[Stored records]
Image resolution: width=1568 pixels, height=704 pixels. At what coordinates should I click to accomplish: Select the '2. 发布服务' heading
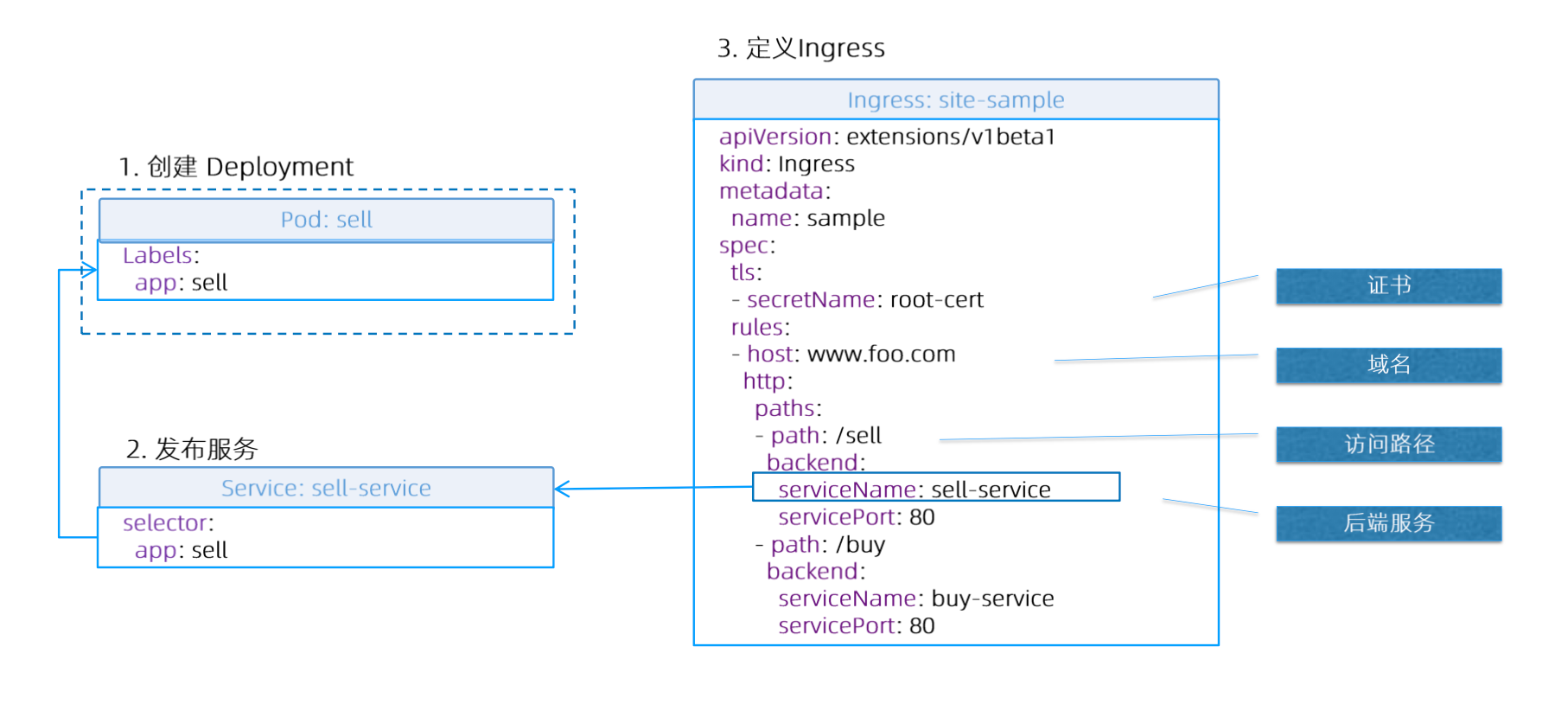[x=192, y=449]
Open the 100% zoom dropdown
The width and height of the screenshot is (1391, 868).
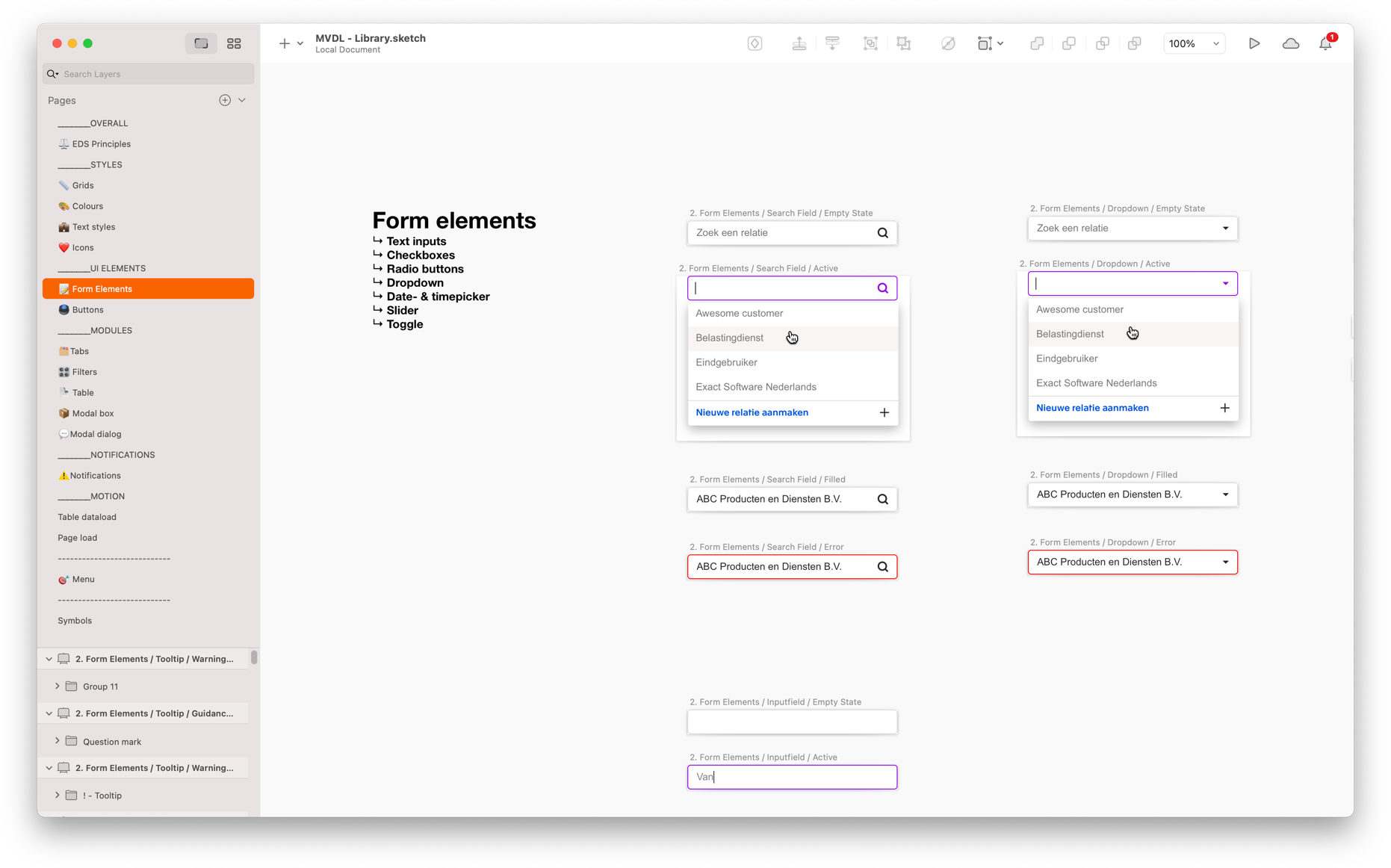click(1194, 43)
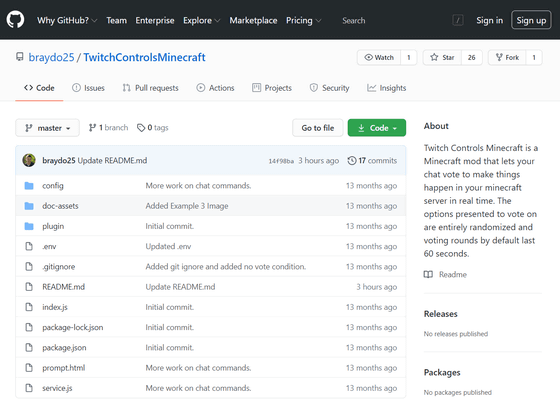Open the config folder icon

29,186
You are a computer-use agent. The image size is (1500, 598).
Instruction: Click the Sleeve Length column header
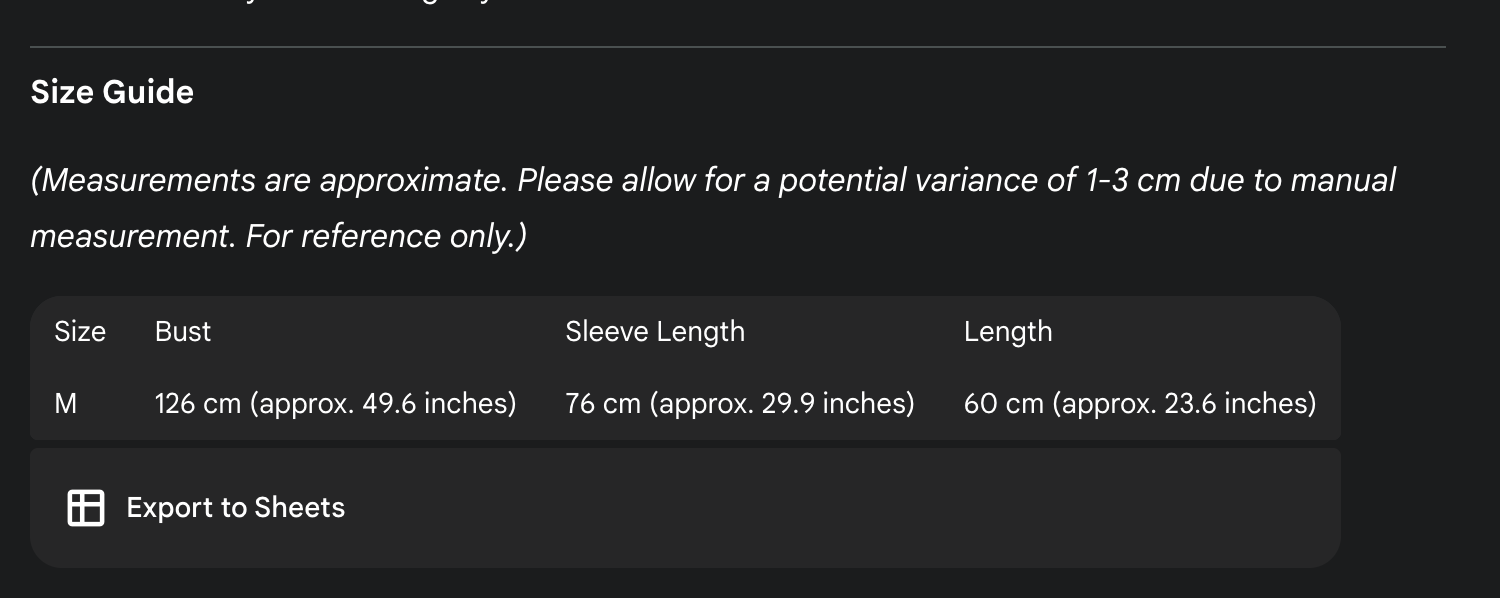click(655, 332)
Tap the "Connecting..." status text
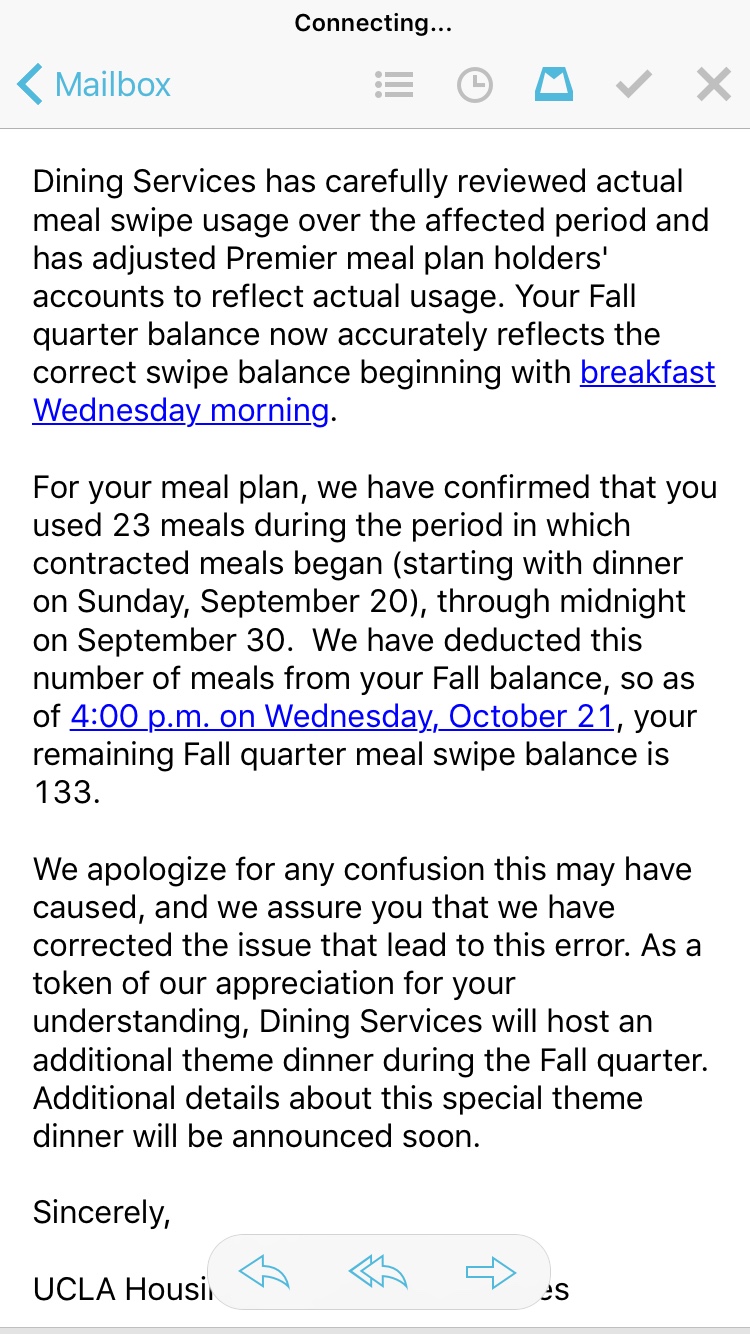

What the exercise asks —
All records must be output exactly as they are, except for the pictures, which are left out.

Answer space —
Image resolution: width=1568 pixels, height=704 pixels. At what coordinates should I click to accomplish: Select the '2. 发布服务' heading
[x=192, y=449]
Open the 100% zoom dropdown
The width and height of the screenshot is (1391, 868).
click(1194, 43)
Open the config folder icon

29,186
You are a computer-use agent. The image size is (1500, 598).
Instruction: Click the Sleeve Length column header
click(655, 332)
Tap the "Connecting..." status text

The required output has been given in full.